1°
de diciembre
Lectura del Santo Evangelio, según San Mateo. Gloria a ti, Señor.
En aquel tiempo, llegó Jesús a la orilla del mar de Galilea, subió al monte y se sentó. Acudió a Él mucha gente, que llevaba consigo tullidos, ciegos, lisiados, sordomudos y muchos otros enfermos. Los tendieron a sus pies y Él los curó.
La gente se llenó de admiración, al ver que los lisiados estaban curados, que los ciegos veían, que los mudos hablaban y los tullidos caminaban; por lo que glorificaron al Dios de Israel. Jesús llamó a sus discípulos y les dijo: "Me da lástima esta gente, porque llevan ya tres días conmigo y no tienen qué comer.

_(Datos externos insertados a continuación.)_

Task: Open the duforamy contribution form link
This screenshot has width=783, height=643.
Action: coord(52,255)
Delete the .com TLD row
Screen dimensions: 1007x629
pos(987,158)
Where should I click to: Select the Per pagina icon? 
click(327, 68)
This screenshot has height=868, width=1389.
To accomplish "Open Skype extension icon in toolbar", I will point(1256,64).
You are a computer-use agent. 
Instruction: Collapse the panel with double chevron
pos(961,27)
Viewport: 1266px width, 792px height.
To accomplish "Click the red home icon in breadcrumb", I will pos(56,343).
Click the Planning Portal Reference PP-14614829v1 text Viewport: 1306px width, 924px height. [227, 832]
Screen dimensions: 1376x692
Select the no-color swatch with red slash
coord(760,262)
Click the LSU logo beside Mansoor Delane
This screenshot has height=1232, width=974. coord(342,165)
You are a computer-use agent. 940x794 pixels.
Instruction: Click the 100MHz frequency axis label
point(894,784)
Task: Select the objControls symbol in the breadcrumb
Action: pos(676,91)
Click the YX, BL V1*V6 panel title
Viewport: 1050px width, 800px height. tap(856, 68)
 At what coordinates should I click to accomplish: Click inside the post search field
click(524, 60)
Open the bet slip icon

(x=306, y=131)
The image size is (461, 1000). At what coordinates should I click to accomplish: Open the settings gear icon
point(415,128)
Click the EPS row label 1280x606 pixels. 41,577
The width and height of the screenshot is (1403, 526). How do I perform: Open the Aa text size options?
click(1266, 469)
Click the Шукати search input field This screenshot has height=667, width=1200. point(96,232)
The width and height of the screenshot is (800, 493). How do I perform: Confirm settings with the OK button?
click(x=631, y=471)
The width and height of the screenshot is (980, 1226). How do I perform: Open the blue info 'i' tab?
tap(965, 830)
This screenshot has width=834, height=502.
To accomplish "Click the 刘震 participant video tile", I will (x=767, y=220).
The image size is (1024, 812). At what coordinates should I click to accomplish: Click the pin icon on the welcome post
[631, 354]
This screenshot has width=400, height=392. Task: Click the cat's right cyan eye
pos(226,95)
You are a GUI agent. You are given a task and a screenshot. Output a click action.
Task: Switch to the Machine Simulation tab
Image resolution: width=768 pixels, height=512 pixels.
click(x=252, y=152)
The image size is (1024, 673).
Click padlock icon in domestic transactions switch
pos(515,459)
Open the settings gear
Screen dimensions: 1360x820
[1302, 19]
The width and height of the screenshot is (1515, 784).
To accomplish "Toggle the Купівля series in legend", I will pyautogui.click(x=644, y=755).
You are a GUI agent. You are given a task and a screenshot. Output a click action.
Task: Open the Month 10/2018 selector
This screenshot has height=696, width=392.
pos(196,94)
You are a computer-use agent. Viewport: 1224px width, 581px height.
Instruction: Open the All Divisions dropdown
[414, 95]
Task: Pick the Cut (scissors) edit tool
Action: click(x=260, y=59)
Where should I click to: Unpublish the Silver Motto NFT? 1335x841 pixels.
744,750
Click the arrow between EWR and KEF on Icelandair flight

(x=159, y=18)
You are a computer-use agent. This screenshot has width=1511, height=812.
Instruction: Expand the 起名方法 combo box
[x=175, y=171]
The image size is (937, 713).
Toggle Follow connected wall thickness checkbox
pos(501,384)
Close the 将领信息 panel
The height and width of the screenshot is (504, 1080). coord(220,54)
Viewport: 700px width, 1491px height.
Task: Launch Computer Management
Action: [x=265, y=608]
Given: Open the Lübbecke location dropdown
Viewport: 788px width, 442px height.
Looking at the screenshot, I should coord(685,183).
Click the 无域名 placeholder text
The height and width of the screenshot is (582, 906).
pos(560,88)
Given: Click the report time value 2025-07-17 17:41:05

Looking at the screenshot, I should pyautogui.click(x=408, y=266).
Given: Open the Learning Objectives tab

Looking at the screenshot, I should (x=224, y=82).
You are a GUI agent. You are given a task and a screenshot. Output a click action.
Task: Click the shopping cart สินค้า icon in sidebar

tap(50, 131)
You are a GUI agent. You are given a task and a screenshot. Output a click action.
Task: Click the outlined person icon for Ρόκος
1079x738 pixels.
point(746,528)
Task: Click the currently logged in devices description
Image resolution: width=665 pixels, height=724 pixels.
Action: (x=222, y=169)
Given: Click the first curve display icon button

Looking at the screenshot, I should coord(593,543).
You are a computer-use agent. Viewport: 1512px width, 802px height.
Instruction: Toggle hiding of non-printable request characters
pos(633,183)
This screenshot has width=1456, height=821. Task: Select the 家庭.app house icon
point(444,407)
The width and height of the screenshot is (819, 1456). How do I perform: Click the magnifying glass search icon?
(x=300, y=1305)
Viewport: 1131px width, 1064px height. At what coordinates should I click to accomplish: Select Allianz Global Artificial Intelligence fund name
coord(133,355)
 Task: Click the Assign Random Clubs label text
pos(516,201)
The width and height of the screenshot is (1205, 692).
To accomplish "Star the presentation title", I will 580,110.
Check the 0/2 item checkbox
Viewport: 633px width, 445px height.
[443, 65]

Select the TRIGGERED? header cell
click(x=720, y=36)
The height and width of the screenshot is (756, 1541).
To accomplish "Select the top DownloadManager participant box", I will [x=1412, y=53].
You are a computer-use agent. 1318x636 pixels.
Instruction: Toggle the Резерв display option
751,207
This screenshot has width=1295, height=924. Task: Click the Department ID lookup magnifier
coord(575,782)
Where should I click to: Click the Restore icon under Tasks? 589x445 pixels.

No quiero despedirlos en ayunas, porque pueden desmayarse en el camino".
Los discípulos le preguntaron: "¿Dónde vamos a conseguir, en este lugar despoblado, panes suficientes para saciar a tal muchedumbre?" Jesús les preguntó: "¿Cuántos panes tienen?" Ellos contestaron: "Siete, y unos cuantos pescados".
Después de ordenar a la gente que se sentaran en el suelo, Jesús
tomó los siete panes y los pescados, y habiendo dado las gracias
a Dios, los partió y los fue entregando a los discípulos, y los
discípulos a la gente. Todos comieron hasta saciarse, y llenaron
siete canastos con los pedazos que habrían sobrado.
Palabra del Señor. Gloria a ti, Señor Jesús.